Dort kann man einkaufen, tanken, oder über die nahe Grenze nach
Argentinien fahren, um die VISA zu erneuern. Ein beträchtlicher
Umweg, den wir uns ersparen wollen. In Puerto Williams haben wir
für nur wenig Zen und eine Runde Summe Dollar eine dreimonatige
VISA Verlängerung besorgt. Auch der Dieselvorrat reicht nun
sicher bis »Puerto Edén«, unserem bisherigen Wetterglück sei
Dank. Die Flaute hält. Vom »Canal Collingwood« geht es in den
»Canal Sarmiento«, eng und steil. Für Boote, die nach Norden
wollen gilt er, so unsere »Bible«, als absolut unpassierbar,
sobald der Nordwestwind dort die Orgel spielt. Und das soll er,
ab morgen früh, auf unbestimmte Zeit. Wir bleiben also bis zum
Abend dran. Die wildromantische »Caleta Moonlight Shadow« liegt
ganz am Ende eines langen, engen Seitenfjordes. Muntere,
fettgefressene Delphine begrüßen uns übermütig auf dem Weg
hinein und schlagen Purzelbäume. »Nur« noch 170 Seemeilen nach
»Puerto Edén«. Das kühle »Austral« ist also wohlverdient. Doch
die Orgel holt Luft: Bösartig dreinblickende Zirren ziehen auf.

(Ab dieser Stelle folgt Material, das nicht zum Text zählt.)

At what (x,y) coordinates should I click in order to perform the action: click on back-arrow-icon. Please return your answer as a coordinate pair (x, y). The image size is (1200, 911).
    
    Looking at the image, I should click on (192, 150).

Die Ruhe vor dem Sturm. Wie werden wohl ein paar Tage bleiben
müssen. Herzliche Grüße und alles erdenklich Gute
wünschen Euch Britta und Michael / SY VERA / Caleta Moonlight
Shadow / Isla Piazzi / Chile
Unsere Route
in die Magellanstraße und weiter in den »Kanal Sarmiento«.